• Try it
When you reach the line with "Given: Disable the" in the listing below, transcribe it and each line after it up to and including the line with "Viewport: 1102px width, 499px height.", exactly and with nothing else.

• Study material
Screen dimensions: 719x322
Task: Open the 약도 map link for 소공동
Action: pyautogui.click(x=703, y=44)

...

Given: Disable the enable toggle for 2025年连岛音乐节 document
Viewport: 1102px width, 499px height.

--

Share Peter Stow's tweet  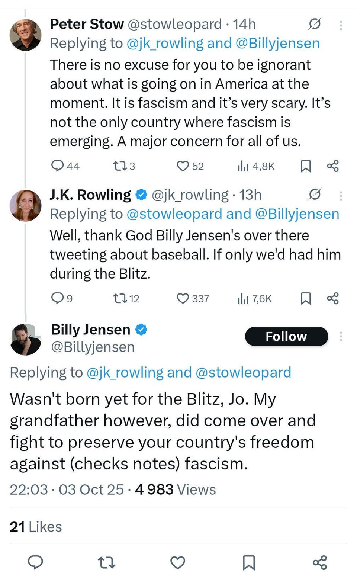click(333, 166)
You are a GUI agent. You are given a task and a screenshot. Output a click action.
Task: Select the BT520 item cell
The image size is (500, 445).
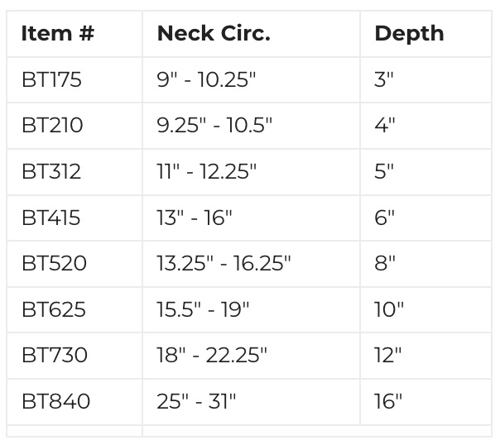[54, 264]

• Answer box
Given: Disable the enable toggle for 2025年连岛音乐节 document
Viewport: 1102px width, 499px height.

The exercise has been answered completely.